* _Supplied passage_:
--- Begin ---

I have often read or heard the assertion that there is no respectable work by economists that attributes an important part of rising inequality in the U.S. to international trade, with the implication being that it's all (or mostly) due to skill-biased technological change. Greg Mankiw has made this argument in the past, and Alan Blinder implies as much in his recent NYT article.
I have never understood why the work of Rob Feenstra and Gordon Hanson is overlooked in this context. These two are among the very best empirical trade economists today (and Feenstra is the author of the most widely used graduate-level textbook in trade). In a series of papers, they have argued that outsourcing and global production sharing act just like skill-biased technological change, and they have played an important role in shaping wage inequality. Their empirical work is careful and driven by a compelling theoretical model of within-industry specialization.

--- End ---

* _Task A_:
Quote the passage on trade and wage inequality, starting with "I have never" and going on through "of within-industry specialization.".
* _Task B_:
Lay out the lines of the entries, starting with the line with "The image size is (271, 295)." and going on through the line with "Action: pyautogui.click(x=157, y=275)", as a JSON list of strings with one string per line, skipping blank lines.
The entries have nothing to do with the passage on trade and wage inequality.

Some records
--- Begin ---

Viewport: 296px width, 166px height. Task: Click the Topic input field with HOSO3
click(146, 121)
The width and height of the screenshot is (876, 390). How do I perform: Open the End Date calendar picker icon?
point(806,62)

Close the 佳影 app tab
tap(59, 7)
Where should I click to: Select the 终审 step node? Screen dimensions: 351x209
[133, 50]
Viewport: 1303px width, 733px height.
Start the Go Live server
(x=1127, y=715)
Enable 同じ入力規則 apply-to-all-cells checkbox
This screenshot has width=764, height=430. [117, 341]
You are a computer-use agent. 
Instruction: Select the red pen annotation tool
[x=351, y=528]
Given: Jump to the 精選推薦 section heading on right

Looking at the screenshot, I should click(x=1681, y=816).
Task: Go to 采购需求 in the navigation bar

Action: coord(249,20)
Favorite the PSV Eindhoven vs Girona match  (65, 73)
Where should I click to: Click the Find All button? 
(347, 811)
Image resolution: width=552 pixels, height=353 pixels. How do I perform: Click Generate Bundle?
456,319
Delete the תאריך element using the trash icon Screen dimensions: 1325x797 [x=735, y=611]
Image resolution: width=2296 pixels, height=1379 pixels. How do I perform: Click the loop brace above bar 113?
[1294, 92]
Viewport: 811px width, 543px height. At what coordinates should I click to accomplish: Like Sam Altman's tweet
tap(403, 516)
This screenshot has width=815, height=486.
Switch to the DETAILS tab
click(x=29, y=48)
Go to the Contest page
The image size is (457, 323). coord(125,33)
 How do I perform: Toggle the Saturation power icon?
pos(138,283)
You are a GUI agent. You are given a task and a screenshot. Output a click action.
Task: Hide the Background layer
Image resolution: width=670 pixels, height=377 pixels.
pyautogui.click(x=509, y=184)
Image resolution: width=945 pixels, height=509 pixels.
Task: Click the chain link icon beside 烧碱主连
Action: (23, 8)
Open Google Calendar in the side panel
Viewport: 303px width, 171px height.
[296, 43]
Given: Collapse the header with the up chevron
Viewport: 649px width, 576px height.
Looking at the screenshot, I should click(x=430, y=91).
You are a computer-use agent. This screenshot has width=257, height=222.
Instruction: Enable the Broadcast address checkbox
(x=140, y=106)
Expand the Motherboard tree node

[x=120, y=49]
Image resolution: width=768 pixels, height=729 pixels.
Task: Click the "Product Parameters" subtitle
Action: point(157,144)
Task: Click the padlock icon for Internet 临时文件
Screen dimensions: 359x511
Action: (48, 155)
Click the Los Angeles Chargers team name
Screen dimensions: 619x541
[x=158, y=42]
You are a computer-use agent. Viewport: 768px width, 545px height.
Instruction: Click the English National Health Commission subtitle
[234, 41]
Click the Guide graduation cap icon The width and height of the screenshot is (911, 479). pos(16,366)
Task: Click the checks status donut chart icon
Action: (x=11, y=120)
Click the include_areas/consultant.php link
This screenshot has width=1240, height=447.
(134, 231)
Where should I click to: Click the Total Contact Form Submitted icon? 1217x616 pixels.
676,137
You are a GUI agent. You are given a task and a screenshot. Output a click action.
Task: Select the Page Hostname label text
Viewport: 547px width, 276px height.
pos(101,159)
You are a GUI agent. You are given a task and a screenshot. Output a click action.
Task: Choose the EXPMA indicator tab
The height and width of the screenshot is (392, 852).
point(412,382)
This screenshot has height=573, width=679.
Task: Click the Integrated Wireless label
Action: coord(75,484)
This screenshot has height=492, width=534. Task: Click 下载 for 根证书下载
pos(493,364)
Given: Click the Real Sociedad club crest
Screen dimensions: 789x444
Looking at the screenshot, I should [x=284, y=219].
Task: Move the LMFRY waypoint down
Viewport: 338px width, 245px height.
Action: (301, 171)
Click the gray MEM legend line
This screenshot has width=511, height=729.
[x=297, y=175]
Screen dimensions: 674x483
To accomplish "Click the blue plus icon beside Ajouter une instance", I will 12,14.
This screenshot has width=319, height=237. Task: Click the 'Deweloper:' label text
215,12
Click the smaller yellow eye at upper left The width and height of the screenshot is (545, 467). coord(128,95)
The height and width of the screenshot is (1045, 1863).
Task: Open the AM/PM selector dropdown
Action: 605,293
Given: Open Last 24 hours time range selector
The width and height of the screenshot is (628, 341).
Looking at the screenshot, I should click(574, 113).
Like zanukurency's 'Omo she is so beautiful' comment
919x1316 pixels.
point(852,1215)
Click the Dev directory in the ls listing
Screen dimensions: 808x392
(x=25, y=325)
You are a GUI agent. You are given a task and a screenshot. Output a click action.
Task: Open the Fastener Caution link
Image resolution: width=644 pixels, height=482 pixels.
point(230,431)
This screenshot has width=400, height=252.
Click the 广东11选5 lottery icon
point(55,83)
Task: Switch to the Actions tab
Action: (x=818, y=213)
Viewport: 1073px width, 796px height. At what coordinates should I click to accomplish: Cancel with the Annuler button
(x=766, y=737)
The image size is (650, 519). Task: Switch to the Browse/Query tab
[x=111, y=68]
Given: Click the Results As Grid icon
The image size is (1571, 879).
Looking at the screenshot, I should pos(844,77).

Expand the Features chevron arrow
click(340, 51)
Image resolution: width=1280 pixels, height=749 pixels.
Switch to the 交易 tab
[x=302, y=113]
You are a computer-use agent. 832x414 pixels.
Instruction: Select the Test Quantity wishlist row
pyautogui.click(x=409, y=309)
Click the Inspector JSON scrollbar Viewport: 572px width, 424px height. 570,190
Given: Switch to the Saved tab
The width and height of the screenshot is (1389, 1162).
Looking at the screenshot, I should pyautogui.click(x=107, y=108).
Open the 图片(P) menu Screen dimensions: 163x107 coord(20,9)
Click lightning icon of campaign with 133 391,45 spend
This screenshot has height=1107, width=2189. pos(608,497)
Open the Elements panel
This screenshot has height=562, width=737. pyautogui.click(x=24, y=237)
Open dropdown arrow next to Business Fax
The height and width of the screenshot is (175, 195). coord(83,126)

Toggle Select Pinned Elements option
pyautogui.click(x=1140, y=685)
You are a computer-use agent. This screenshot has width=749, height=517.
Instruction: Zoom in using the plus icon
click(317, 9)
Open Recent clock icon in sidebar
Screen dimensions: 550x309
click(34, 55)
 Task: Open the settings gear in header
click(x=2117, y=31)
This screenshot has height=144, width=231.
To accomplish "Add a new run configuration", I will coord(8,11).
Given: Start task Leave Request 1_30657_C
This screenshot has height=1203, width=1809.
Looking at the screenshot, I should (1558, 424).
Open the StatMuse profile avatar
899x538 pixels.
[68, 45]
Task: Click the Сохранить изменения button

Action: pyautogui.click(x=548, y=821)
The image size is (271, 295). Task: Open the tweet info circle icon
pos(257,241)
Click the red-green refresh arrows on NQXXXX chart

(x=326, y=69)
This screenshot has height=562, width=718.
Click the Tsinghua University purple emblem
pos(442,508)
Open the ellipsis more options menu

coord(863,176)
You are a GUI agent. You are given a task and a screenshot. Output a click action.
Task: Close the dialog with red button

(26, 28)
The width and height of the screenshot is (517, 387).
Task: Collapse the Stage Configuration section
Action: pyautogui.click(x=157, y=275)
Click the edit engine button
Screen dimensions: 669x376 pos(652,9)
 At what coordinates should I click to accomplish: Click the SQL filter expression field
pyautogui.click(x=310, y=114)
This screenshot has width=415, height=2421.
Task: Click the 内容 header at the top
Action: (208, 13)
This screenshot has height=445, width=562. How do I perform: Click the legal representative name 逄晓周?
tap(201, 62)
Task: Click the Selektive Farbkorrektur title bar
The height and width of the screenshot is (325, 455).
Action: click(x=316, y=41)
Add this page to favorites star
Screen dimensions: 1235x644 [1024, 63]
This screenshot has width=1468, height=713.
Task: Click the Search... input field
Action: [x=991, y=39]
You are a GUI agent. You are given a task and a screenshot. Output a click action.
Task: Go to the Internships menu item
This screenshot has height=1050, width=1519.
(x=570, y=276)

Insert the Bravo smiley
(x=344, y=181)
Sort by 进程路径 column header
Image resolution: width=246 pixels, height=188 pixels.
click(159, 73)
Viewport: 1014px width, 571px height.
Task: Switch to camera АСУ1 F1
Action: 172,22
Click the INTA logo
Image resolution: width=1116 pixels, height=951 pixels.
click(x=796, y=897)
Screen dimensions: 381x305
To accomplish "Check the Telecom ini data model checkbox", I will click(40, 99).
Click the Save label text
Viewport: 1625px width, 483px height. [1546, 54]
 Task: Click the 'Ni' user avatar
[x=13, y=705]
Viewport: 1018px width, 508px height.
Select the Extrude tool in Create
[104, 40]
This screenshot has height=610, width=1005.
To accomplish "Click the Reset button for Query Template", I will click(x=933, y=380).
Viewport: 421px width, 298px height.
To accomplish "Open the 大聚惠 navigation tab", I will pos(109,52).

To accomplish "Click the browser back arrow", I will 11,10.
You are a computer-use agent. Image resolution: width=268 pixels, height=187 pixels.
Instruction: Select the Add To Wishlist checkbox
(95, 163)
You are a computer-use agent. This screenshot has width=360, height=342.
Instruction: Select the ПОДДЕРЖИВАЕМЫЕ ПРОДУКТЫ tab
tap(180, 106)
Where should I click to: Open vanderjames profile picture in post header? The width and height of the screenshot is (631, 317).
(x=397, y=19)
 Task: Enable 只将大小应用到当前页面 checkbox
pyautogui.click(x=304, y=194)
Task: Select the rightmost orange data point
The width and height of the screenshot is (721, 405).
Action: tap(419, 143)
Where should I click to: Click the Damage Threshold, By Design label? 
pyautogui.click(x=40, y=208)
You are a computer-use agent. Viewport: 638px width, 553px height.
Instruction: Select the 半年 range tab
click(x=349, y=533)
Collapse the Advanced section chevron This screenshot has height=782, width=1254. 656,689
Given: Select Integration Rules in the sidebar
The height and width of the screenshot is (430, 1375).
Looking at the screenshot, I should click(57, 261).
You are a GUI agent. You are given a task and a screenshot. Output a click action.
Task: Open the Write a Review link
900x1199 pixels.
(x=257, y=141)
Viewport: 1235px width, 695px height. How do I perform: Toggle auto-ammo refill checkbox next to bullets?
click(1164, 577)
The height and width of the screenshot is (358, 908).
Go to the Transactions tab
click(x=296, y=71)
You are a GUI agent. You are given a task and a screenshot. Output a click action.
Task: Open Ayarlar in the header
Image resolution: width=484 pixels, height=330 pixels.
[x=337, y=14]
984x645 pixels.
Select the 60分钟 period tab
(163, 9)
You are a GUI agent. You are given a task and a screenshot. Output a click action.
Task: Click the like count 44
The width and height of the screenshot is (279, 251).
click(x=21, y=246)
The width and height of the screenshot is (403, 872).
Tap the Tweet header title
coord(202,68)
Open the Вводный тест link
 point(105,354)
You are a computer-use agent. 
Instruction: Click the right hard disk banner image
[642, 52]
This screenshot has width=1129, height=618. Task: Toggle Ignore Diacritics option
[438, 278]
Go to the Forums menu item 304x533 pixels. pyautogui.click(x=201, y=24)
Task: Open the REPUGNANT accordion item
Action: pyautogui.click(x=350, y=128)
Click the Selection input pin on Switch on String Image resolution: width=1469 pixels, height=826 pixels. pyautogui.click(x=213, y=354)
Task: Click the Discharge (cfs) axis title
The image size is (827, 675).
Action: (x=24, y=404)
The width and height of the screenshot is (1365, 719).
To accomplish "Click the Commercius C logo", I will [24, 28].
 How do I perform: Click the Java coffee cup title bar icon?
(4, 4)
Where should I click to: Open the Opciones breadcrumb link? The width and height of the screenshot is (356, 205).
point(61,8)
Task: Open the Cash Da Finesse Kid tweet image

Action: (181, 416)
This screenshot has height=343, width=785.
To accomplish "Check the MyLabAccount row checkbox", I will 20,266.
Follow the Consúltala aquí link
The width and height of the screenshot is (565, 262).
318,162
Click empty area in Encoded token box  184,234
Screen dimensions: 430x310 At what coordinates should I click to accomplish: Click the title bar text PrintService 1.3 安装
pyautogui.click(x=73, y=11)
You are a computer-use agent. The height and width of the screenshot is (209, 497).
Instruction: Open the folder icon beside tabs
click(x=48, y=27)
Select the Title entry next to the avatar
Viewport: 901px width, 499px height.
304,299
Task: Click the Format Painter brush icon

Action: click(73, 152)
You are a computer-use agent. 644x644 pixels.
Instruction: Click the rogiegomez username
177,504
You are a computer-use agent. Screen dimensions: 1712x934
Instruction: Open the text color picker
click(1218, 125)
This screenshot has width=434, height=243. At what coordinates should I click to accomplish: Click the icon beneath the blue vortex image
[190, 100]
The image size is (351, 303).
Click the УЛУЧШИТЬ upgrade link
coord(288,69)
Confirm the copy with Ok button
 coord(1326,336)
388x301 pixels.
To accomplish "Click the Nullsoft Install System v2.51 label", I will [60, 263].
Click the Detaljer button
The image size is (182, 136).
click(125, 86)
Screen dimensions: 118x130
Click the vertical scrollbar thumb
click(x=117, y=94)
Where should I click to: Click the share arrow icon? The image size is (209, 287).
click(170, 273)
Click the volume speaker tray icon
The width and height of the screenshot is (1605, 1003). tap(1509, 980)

--- End ---

* _Complete answer A_:
I have never understood why the work of Rob Feenstra and Gordon Hanson is overlooked in this context. These two are among the very best empirical trade economists today (and Feenstra is the author of the most widely used graduate-level textbook in trade). In a series of papers, they have argued that outsourcing and global production sharing act just like skill-biased technological change, and they have played an important role in shaping wage inequality. Their empirical work is careful and driven by a compelling theoretical model of within-industry specialization.

* _Complete answer B_:
[
  "The image size is (271, 295). Task: Open the tweet info circle icon",
  "pos(257,241)",
  "Click the red-green refresh arrows on NQXXXX chart",
  "(x=326, y=69)",
  "This screenshot has height=562, width=718.",
  "Click the Tsinghua University purple emblem",
  "pos(442,508)",
  "Open the ellipsis more options menu",
  "coord(863,176)",
  "You are a GUI agent. You are given a task and a screenshot. Output a click action.",
  "Task: Close the dialog with red button",
  "(26, 28)",
  "The width and height of the screenshot is (517, 387).",
  "Task: Collapse the Stage Configuration section",
  "Action: pyautogui.click(x=157, y=275)"
]